Auto sector: PVs to see positive traction on onset of festive season

Motilal Oswal | Feb. 24, 2012, midnight

PVs to see positive traction on onset of festive season  


Deficient rainfall of ~13% on PAN India basis to hit Tractor and 2W sales


Automobiles - Update


We interacted with industry participants to get an update on the expected sales trend for the month of September 2015 for our Auto coverage universe. Key highlights:

- In PVs, demand momentum to remain strong, with increase in number of enquiries (on back of new launches and festive season) leading to higher sales. Discounts have marginally inched up to ~INR17k for players like MSIL, especially in the petrol segment. For M&M discounts continue to remain high at INR40k-70k per unit, but M&M to benefit from recently launched TUV-3OO.

- The entry level segment is expected to witness some positive momentum on back of recently launches Renault Kwid. New launches from Honda (Jazz) has waiting period of 2 months, Hyundai (Creta) waiting period between 2 months and MSIL (S-Cross) waiting period of 1.5 month would drive demand in the compact-SUV and premium hatchback segments. 4W OEMs to have built up inventory for festive season resulting in inventory of ~5 weeks for most of the companies.

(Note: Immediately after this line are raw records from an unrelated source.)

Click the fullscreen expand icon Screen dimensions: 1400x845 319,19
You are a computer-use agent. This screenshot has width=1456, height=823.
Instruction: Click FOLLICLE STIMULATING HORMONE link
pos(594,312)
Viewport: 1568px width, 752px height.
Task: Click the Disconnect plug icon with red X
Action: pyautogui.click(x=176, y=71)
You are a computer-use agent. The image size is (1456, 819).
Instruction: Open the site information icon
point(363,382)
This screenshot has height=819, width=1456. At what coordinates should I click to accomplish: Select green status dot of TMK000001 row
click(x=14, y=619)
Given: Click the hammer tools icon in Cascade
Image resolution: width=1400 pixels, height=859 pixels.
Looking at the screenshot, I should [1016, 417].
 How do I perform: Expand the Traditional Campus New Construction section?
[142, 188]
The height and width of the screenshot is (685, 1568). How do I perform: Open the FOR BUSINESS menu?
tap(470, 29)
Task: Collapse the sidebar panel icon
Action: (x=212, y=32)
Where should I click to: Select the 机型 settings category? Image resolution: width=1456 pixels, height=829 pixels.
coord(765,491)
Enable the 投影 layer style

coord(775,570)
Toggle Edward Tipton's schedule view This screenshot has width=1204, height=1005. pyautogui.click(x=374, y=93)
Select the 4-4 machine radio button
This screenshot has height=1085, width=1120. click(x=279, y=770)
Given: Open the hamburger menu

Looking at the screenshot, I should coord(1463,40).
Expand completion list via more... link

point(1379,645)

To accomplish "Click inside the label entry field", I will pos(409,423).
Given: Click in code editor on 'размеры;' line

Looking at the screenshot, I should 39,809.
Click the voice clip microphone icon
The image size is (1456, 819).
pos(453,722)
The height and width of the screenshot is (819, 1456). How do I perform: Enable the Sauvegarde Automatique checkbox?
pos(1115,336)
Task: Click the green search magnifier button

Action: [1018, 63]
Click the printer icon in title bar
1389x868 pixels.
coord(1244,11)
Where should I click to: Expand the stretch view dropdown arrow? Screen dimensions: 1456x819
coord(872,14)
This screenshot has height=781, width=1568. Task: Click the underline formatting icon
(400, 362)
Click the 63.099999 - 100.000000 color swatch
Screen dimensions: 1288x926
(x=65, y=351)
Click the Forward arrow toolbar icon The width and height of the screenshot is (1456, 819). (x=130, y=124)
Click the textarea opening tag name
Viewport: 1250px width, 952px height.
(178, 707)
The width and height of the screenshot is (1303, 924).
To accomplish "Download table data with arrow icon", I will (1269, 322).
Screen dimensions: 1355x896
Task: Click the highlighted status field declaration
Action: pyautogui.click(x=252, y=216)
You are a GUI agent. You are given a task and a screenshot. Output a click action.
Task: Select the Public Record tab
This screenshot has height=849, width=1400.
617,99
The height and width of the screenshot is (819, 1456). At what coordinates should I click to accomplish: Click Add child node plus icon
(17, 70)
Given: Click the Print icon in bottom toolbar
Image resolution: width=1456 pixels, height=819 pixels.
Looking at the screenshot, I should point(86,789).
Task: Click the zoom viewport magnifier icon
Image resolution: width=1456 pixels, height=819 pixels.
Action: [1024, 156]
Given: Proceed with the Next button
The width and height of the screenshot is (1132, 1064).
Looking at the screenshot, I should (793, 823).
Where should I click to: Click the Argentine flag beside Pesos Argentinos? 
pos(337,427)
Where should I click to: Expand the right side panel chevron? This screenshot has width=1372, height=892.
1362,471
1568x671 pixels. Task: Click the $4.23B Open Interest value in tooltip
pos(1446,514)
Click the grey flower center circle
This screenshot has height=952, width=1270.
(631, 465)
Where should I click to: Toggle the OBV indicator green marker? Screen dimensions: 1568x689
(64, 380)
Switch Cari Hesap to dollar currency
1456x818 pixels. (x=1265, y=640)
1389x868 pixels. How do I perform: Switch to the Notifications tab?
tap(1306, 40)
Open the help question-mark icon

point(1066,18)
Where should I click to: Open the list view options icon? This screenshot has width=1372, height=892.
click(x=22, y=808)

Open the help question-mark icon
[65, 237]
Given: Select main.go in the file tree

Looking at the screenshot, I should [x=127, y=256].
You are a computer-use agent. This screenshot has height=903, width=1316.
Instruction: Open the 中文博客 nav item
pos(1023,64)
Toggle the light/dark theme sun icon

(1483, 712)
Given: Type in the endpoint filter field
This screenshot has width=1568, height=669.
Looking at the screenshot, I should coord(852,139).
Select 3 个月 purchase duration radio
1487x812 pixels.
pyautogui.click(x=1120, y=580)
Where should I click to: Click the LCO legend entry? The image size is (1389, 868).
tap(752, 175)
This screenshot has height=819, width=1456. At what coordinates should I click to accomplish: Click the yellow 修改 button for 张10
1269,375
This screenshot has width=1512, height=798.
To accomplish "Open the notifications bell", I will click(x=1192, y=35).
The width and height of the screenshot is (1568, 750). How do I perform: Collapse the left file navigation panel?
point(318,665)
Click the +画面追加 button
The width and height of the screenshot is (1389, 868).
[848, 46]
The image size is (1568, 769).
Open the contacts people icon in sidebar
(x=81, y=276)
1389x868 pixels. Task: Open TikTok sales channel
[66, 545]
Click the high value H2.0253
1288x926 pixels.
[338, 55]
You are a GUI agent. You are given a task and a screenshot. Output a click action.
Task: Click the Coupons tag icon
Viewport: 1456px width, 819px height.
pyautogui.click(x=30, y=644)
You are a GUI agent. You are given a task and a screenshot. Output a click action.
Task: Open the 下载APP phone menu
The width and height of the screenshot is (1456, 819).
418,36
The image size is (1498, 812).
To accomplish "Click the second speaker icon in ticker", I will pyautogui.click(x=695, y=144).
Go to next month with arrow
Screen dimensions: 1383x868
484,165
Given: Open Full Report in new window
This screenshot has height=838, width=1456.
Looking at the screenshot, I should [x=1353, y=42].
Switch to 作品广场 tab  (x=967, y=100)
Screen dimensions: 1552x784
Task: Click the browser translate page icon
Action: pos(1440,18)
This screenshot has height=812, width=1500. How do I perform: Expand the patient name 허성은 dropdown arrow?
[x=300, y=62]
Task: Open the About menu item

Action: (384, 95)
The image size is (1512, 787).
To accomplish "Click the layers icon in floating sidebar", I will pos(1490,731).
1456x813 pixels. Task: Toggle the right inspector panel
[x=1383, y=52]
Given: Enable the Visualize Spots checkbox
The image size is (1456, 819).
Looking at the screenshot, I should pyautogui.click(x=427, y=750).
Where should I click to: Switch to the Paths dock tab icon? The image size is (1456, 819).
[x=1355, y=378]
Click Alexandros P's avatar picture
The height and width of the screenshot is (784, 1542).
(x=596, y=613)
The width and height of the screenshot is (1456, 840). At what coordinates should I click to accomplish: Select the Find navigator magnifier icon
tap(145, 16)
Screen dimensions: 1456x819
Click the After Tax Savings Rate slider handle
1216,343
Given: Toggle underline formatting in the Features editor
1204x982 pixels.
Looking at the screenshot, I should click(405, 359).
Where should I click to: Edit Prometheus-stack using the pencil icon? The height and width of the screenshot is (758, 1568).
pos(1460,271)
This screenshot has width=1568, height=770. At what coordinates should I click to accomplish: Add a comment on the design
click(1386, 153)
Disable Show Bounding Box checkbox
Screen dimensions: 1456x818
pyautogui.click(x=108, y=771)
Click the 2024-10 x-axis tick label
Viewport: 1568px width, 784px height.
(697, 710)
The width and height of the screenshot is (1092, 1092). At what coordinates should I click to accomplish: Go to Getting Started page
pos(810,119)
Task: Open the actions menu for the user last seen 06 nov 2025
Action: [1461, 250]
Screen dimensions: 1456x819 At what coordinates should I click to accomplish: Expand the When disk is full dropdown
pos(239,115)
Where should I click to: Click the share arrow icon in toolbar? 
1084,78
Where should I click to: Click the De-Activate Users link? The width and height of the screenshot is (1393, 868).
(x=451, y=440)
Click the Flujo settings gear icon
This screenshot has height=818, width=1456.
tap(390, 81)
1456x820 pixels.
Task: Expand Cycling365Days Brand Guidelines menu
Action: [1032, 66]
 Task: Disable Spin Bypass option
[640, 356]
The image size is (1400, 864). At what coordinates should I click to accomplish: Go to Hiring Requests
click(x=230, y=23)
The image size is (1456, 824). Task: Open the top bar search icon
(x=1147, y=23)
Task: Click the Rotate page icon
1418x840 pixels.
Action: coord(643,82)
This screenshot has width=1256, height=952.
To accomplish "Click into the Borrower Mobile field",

- In 2Ws, domestic demand momentum is likely to remain subdued on back of deficient rainfall of ~13% in PAN India. This would have particularly affected entry-level motorcycles. Motorcycle inventory for HMCL and HMSI is at 5-6 weeks. 

- In the urban regions, demand momentum remains strong for scooters, partly insulating most 2W players from the slowdown in rural demand. For BJAUT, its newlylaunched Pulsar series continues to witness good response, with waiting period of one month.

For most of BJAUT dealer’s inventory has gone up marginally above 30 days due to festive season onset.

- M&HCVs would continue to see recovery on the low base of last year, driven by replacement demand and pre buying on back of new safety regulation that come into effect from 1 st  October 2015. While LCV demand remains under pressure, the pace of decline has slowed down considerably. We expect LCVs to witness recovery during 2HFY16.

- Our top picks are MSIL, BJAUT and TTMT among large caps, and TVSL, EIM and AL among midcaps.